* [Source passage]
────────────────

Global Impact Award

Excellent news last week that the Co-op won The Hermes Global Impact Award at the Retail Week Awards.

Championing Fairtrade products, contributing to local community, launching the Bright Future programme to help victims of Modern Slavery, recycling and the Future of Food strategy were all called out as examples of what puts Co-op ahead of most other businesses.

One of the judges said: “If it was about a single initiative or a campaign there were good entries, but in terms of multiple initiatives over time and the aggregate impact they have, the Co-op just stands out on its own. “The grocer shines a light on important issues like slavery and water – not always the ones that are popular. There’s a pure intent. Tackling modern slavery by offering a path back into employment is a great approach.”

Another judge commented: “The Co-op consistently delivers. It’s cultural across its business – the grocer doesn’t just talk about it, it lives and breathes it.  The Co-op has a strong, genuine sense of duty and community. It is properly entwined with every part of the organisation and it deserves to be properly recognised for that. The Co-op is staying true to its purpose of ‘championing a better way of doing business’, which makes it the worthy winner of this award.”

Reading these plaudits is most encouraging, and having just spent this morning reviewing the 2018 Co-op Way sustainability report at the Risk and Audit Committee, I know we have plenty more positive news to report on the sustainability front.  I was particularly pleased that the Committee met once again with our assurance providers, DNV, and that we considered their report at the same time as our draft financial accounts for the last year.  This to me symbolises the way that we give equal weight to our ethical and financial performance, recognising that the two can and should reinforce each other in a virtuous circle of creating a stronger Co-op the more we can be seen to be contributing to stronger communities and a more sustainable world.

Brexit implications

Like many others I find Brexit is a constant topic of conversation at the moment. Personally I voted Remain, mainly on the grounds of international solidarity and because I saw the UK as a positive influence for good within a Europe that was (and is) facing serious challenges. As a historian by training I am very conscious of how fragile Europe has always been, and how much we all benefit from peace and stability and have a responsibility to contribute to it.

The Co-op Group chose not to campaign on the subject at the time of the referendum because we recognised that our membership was pretty evenly divided on whether to leave or stay in the EU, and the issues at stake were far wider than the difference it might make to the Co-op on which we could legitimately speak.

But what difference would Brexit make to the Co-op, particularly if it is a “hard exit”?

If, as seems likely, Brexit leads to a deflation of sterling, then the cost of all food imports will go up, and this may be amplified by the additional frictions of bringing food across borders, and possibly by the imposition of WTO tariffs. Although the Co-op sources more product proportionally from the UK than the other major retailers, a lot of what we sell is of course still imported, and competitive pressures will inevitably also force the price of UK-sourced goods up. Price competition between retailers may shield consumers a little, but the scale of price rises means that food prices are almost certainly going to rise pretty steeply.

────────────────

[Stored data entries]

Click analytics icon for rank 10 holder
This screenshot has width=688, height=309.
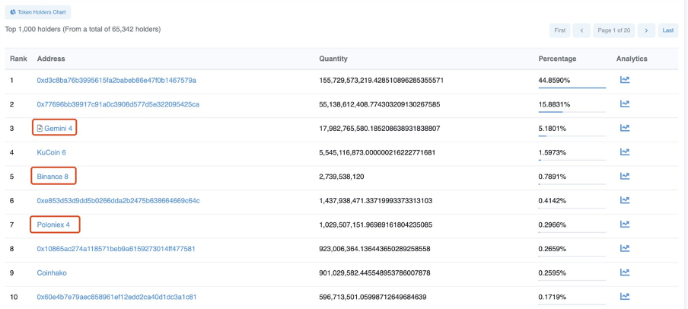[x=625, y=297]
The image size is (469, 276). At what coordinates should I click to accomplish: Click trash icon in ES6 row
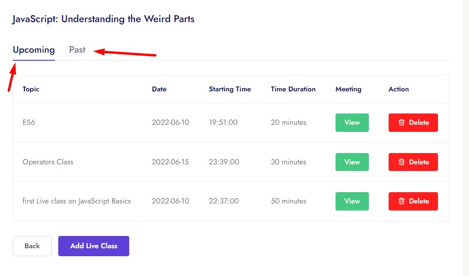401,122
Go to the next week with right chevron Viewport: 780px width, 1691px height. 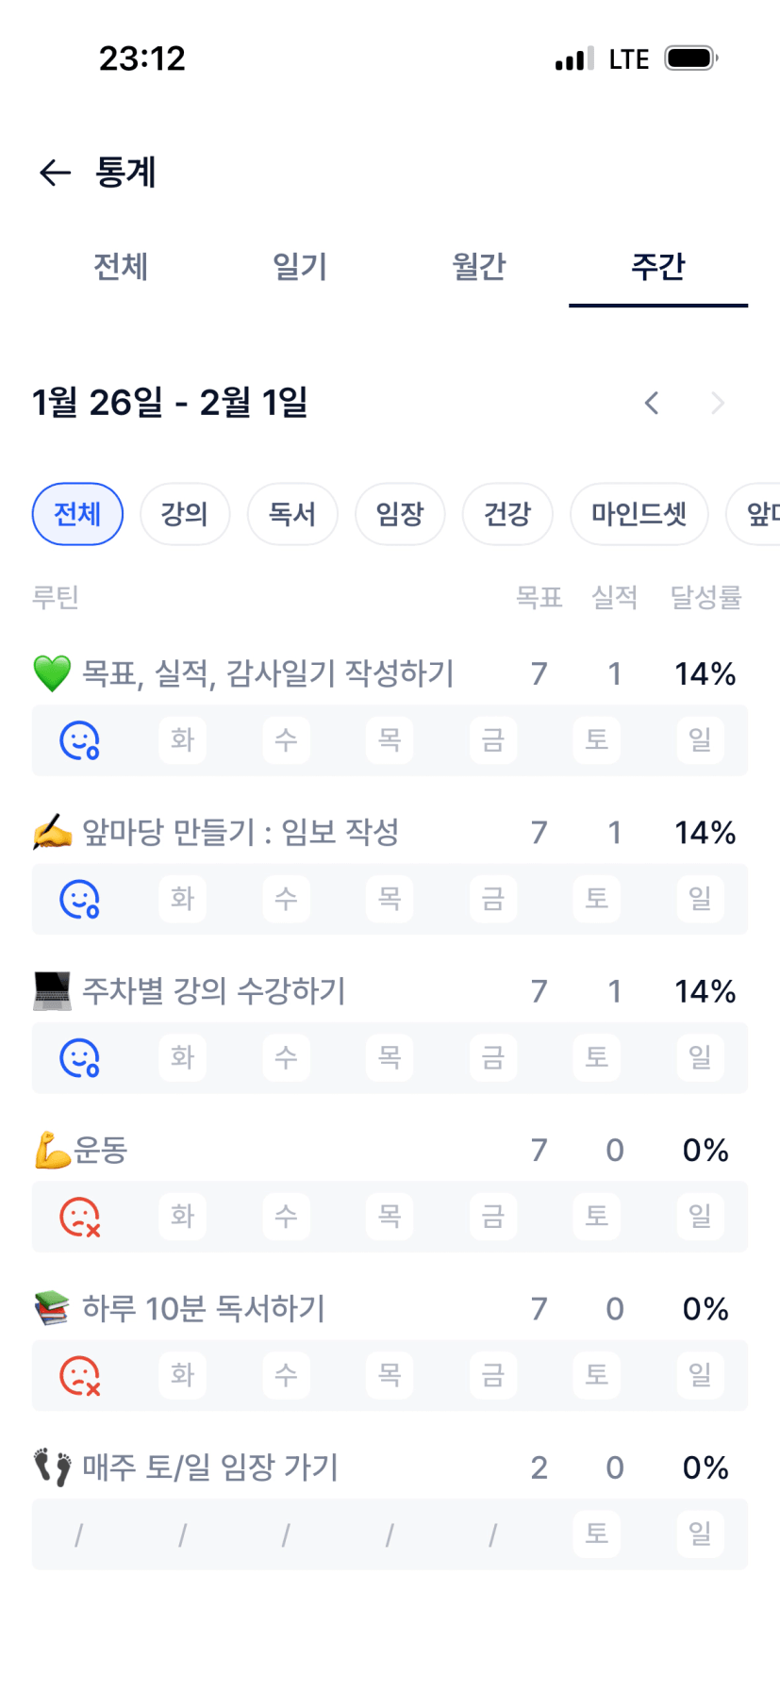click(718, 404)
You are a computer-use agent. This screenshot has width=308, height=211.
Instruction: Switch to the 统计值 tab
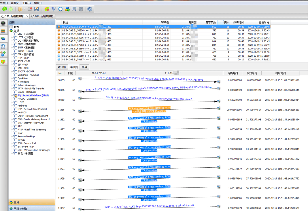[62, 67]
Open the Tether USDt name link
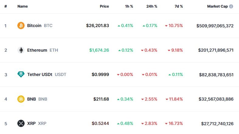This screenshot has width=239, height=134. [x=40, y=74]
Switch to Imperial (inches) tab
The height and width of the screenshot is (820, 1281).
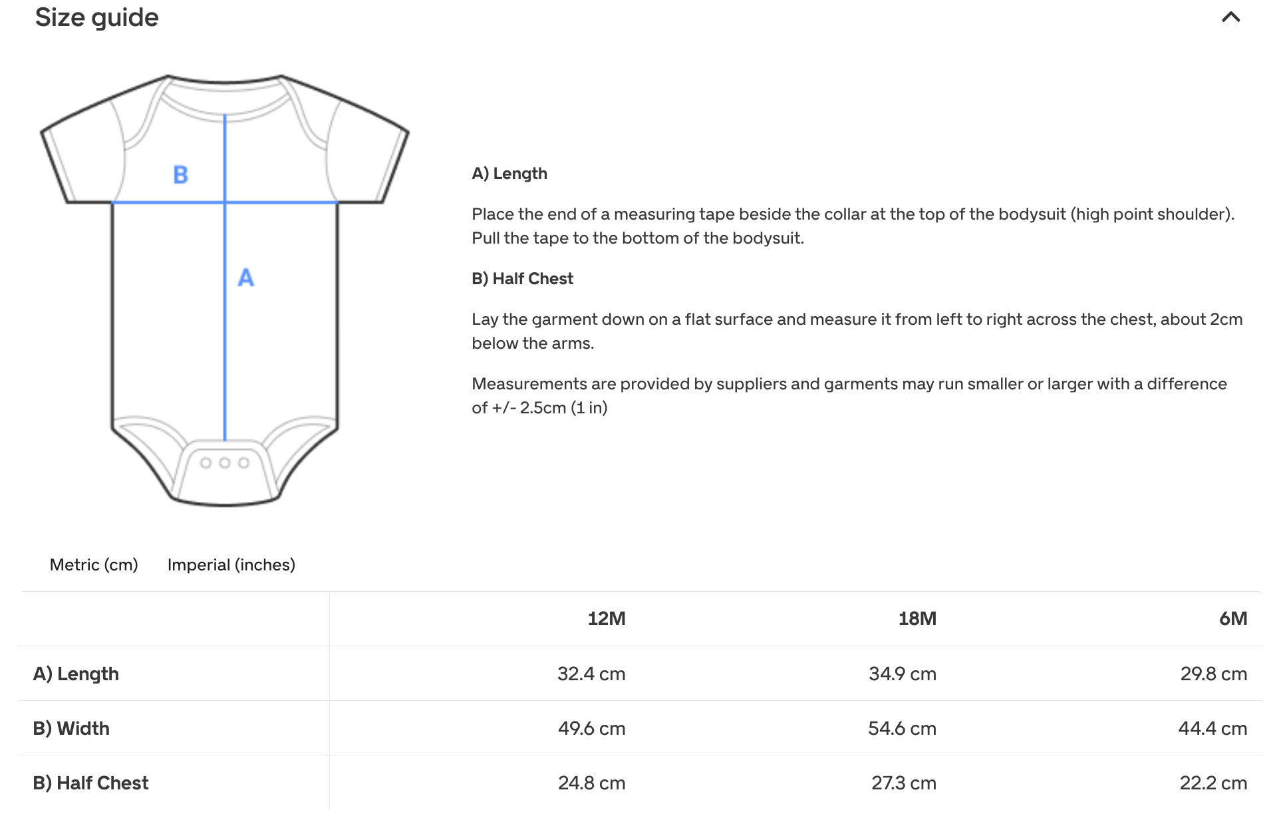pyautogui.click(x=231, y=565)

────────────────

* [Requirements]
[1] Answer these about the Co-op passage:
(a) Which award did the Co-op win at the Retail Week Awards?
(b) Who are the assurance providers that met with the Risk and Audit Committee?
(c) How did the writer vote in the referendum?
[2] Reproduce the Co-op passage word for word, from "Like many others" up to and including "contribute to it.".

* [Answers to the exercise]
[1]
(a) The Hermes Global Impact Award
(b) DNV
(c) Remain

[2]
Like many others I find Brexit is a constant topic of conversation at the moment. Personally I voted Remain, mainly on the grounds of international solidarity and because I saw the UK as a positive influence for good within a Europe that was (and is) facing serious challenges. As a historian by training I am very conscious of how fragile Europe has always been, and how much we all benefit from peace and stability and have a responsibility to contribute to it.